* Psicanalista e escritor
Tem uma novidade nas noites da gurizada de 14, 15 anos. Antes de entrar, a turma recebe uma etiqueta que pode ser uma figura ou duas palavras. Devidamente coladas em sua roupa, anunciam se o conviva está disponível para beijar ou já está comprometido. Alega-se que facilita a empreitada e, sobretudo, evita que alguém chegue em alguém não chegável e dê briga.
Não aprovo. Acho que o mundo anda deveras etiquetado. Protocolar numa espécie de novo Iluminismo que anda negando as nossas trevas inevitáveis. Classifica-se demais. Diagnostica-se demais. Medica-se demais como se pudéssemos deter todas as angústias, aplacar todas as dores, banir as tristezas como se tristeza, dor e angústia, em quantidades aceitáveis, não fizessem bem.
Mas fazem. Ninguém cria fora de um aperto, ninguém ama longe de uma angústia, ninguém vive sem alguma dor. E, sobretudo, sem mistério. Há mais de cem anos, o escritor Guy de Maupassant brincou com essa pretensão humana: "Adeus, mistérios, velhos mistérios de velhos tempos, velhas crenças de nossos pais, velhas lendas infantis, velho cenário do velho mundo!"
E assim por diante nesse ledo engano. Como se estivesse pelada a coruja, conforme dizemos por aqui, ou cozida a cenoura como dizem por lá.
Acontece que sempre haverá pelos na coruja e crueza na cenoura. Fomos, somos e seremos doídos, angustiados, tristes e misteriosos a bem de uma noite incerta. Melhor assim. É o que nos move para tentar chegar mais perto de si e dos outros e conviver com a dúvida de se gostaremos ou não, se poderemos ou não, se encontraremos finalmente ou teremos de suportar mais um tempo o desencontro.

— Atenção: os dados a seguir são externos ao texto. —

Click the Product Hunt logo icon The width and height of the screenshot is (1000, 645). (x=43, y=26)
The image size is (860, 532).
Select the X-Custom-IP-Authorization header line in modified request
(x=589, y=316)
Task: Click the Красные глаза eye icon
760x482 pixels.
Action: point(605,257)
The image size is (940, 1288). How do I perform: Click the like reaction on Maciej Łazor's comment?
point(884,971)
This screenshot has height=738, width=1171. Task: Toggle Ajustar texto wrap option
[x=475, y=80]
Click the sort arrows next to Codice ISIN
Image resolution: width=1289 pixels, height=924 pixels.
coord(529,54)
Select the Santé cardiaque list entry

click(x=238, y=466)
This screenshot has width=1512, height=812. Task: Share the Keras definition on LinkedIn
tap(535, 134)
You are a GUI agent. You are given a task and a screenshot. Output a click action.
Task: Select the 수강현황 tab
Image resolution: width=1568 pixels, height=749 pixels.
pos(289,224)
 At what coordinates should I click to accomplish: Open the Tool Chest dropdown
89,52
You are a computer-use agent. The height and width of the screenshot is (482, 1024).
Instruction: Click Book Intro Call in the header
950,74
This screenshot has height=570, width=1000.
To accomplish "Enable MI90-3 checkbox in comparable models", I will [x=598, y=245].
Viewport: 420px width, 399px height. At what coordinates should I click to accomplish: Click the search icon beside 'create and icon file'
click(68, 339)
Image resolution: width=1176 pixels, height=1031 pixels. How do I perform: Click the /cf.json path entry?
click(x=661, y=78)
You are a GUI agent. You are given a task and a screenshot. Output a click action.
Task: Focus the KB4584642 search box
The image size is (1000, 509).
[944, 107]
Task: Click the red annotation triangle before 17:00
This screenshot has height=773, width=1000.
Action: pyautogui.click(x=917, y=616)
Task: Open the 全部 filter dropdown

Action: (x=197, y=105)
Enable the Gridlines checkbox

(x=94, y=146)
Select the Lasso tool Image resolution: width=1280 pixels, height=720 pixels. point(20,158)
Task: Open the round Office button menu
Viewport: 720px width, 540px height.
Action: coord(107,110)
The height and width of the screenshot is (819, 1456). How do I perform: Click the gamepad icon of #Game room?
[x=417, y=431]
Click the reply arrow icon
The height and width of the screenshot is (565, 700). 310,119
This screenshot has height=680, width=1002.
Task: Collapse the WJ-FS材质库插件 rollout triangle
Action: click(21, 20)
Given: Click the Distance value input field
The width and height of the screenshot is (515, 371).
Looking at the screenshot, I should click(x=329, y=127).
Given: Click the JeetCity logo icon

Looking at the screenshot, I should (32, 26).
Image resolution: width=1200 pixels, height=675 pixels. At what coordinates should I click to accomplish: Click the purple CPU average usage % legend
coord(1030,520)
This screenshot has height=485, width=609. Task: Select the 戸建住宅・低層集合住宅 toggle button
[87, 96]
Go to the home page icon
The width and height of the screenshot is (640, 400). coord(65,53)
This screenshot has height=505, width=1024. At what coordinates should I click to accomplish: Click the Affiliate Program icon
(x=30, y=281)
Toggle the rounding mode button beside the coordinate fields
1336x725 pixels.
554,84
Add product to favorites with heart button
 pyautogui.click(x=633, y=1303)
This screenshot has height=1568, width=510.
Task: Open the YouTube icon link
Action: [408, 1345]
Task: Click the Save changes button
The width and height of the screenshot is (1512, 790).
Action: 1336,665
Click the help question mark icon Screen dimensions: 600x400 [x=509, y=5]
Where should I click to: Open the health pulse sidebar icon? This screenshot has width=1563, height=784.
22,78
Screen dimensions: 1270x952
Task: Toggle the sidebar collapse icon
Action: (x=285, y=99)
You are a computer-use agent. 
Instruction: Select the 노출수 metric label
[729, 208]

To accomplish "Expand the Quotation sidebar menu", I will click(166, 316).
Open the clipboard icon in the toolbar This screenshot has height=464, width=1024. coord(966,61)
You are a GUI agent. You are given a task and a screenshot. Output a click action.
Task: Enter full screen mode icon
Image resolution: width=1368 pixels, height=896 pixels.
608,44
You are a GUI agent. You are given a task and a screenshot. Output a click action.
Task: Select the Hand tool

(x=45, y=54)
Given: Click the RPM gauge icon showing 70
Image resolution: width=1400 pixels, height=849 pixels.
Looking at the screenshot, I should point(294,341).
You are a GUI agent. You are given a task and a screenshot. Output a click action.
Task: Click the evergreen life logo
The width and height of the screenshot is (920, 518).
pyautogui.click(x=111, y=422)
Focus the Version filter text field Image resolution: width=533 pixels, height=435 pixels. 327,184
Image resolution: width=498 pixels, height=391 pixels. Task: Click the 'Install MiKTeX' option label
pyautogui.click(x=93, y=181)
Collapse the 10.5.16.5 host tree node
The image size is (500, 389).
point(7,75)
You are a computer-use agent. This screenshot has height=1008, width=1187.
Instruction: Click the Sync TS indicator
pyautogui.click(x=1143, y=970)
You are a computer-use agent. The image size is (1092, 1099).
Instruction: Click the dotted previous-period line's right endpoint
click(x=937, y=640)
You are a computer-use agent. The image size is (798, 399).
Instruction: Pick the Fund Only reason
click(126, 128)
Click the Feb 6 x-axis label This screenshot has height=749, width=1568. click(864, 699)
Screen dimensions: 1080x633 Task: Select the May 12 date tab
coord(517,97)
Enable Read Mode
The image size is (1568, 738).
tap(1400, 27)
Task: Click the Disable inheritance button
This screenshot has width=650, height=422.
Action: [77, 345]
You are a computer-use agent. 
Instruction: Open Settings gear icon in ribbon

Outro escritor, mais próximo de nós, também desabafou com propriedade: Carlos, sossegue, o amor é isso que você está vendo: hoje beija, amanhã não beija, depois de amanhã é domingo e segunda-feira ninguém sabe o que será.
No entanto, nós, adultos, seguimos na ânsia de classificar como se tudo pudesse achar o seu compartimento. E de diagnosticar como se tudo já tivesse encontrado o seu nome. E de medicar como se tudo pudesse aplacar-se. Pretensiosamente, vendemos ao jovem uma ilusão de certezas como se a vida não fosse algo necessariamente imprevisto.
Felizmente, as desilusões comparecem pontualmente. E uma dor e uma angústia e uma tristeza recolocam todos a postos para viver.